**WHAT YOU WILL DO**: Transcription, pictures excluded: write out the data below exactly.

**INFORMATION**:
::::

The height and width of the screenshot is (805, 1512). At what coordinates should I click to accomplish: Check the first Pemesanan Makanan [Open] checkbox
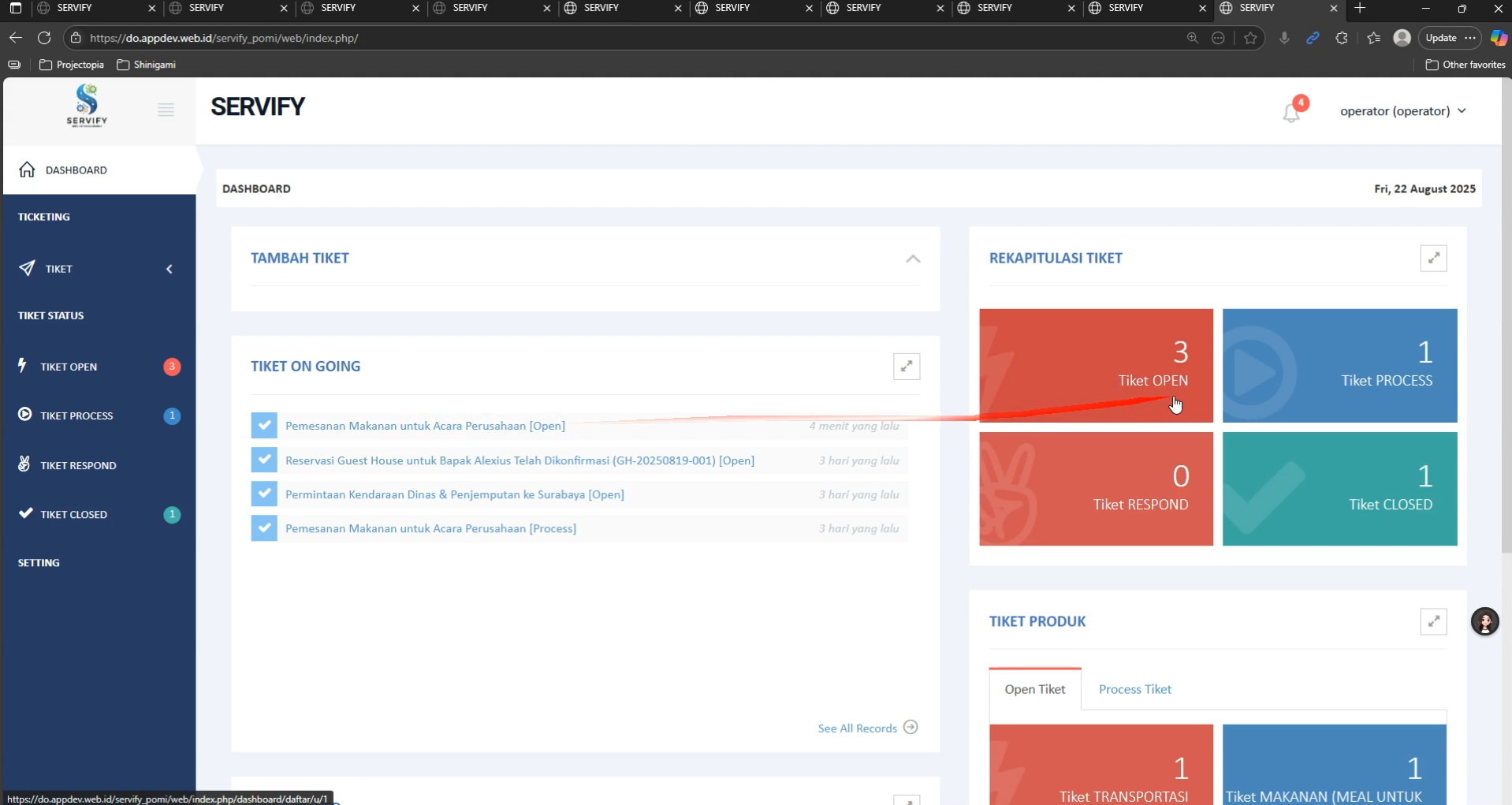pyautogui.click(x=264, y=426)
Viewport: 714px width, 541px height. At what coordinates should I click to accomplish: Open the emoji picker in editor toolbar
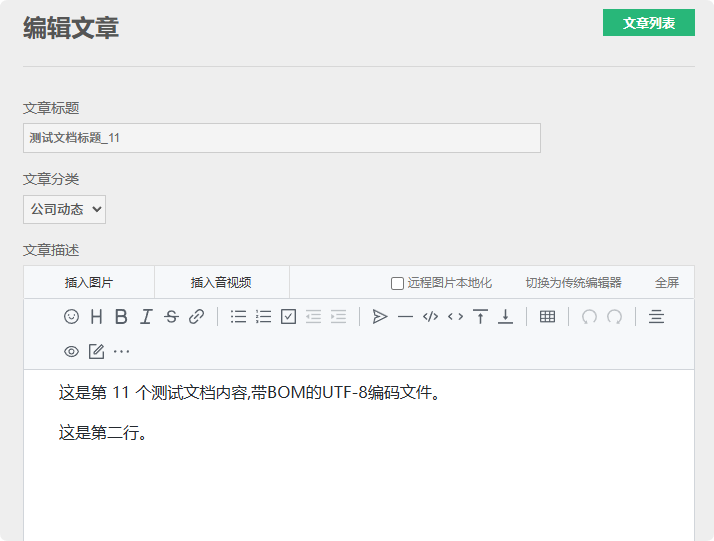click(x=71, y=317)
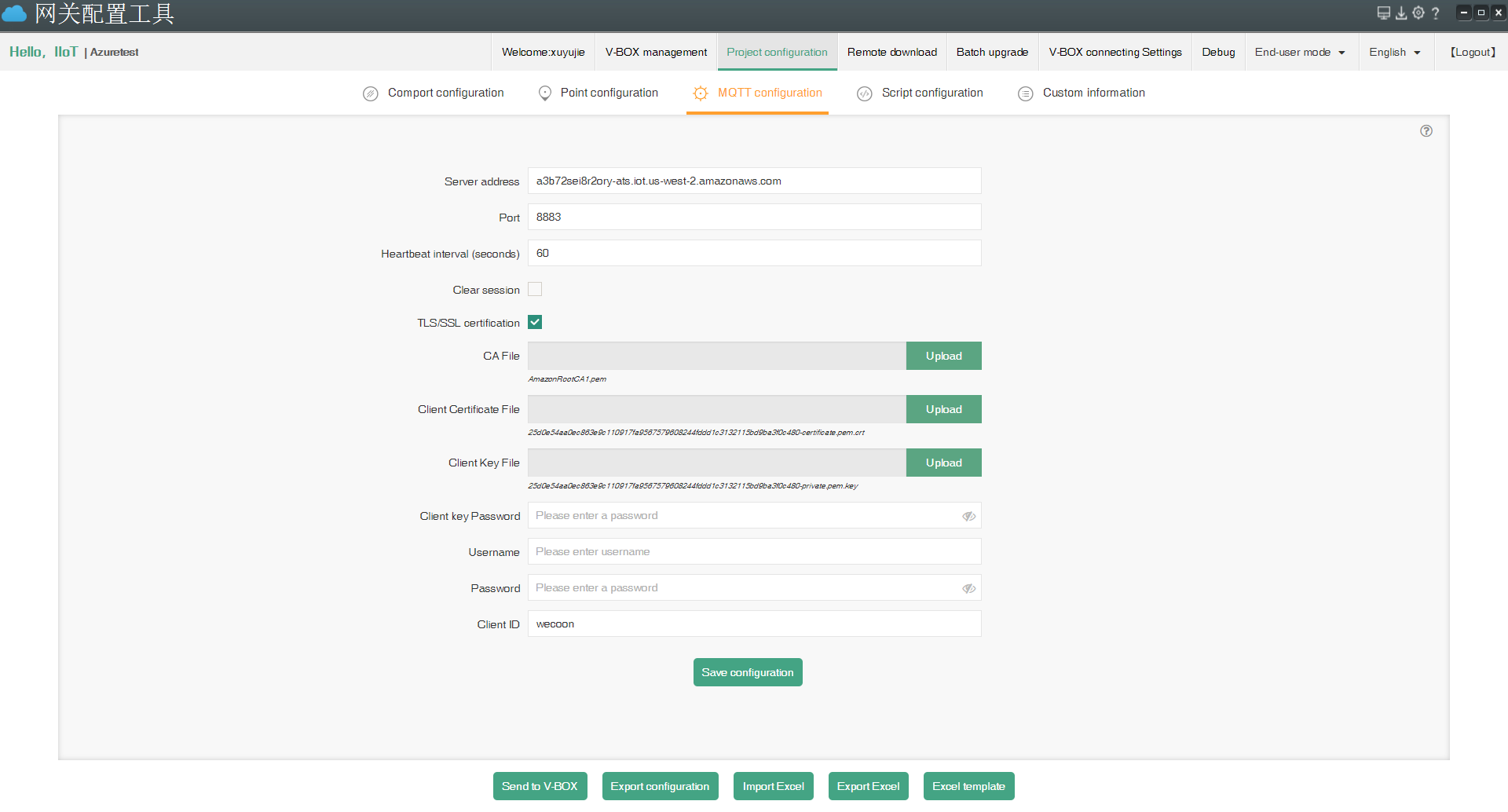Click the Custom information list icon

1025,93
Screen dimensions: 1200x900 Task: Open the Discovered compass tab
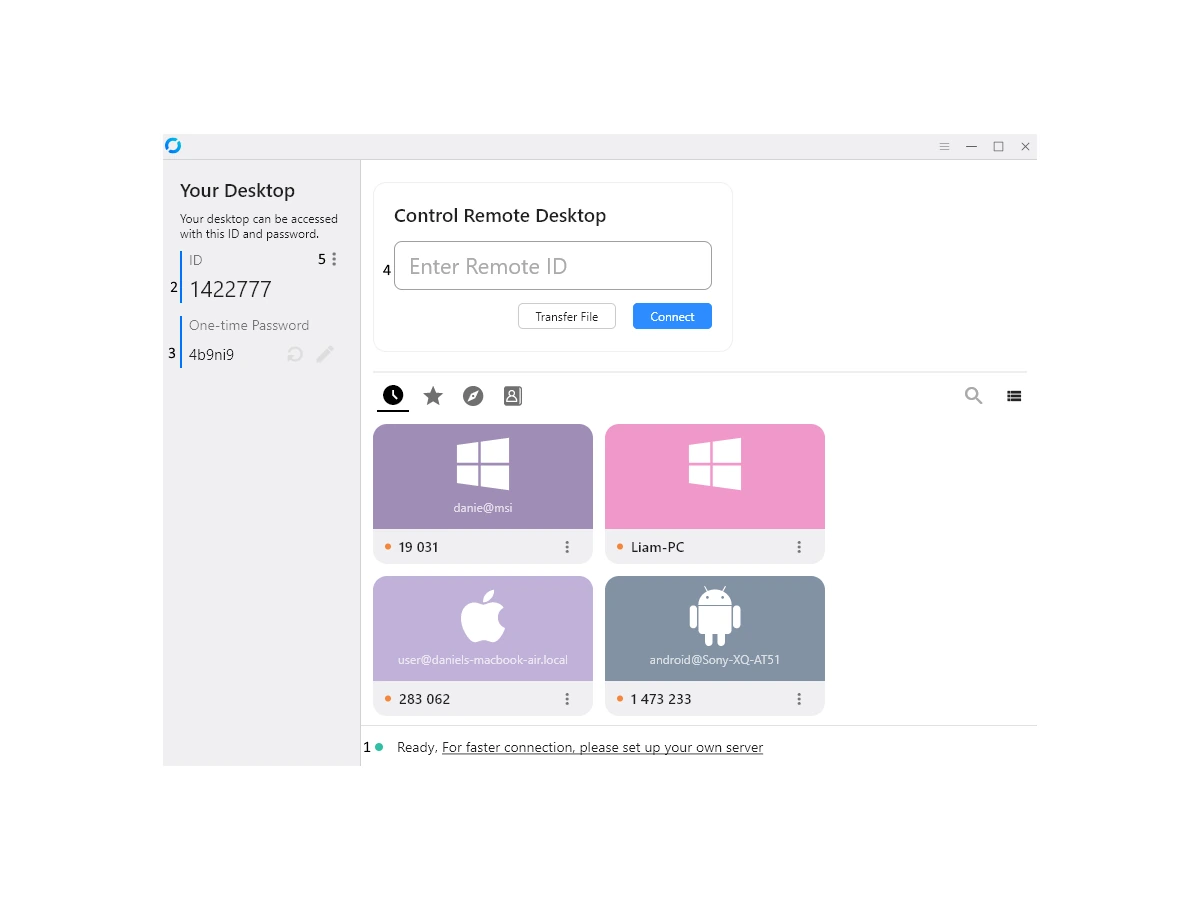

::::

**WRITTEN RESPONSE**:
The height and width of the screenshot is (805, 1512). At what coordinates should I click to accomplish: Check the first Pemesanan Makanan [Open] checkbox
pyautogui.click(x=264, y=426)
Viewport: 714px width, 541px height. At what coordinates should I click to accomplish: Open the emoji picker in editor toolbar
click(x=71, y=317)
Click the Custom information list icon

1025,93
Screen dimensions: 1200x900 Task: Open the Discovered compass tab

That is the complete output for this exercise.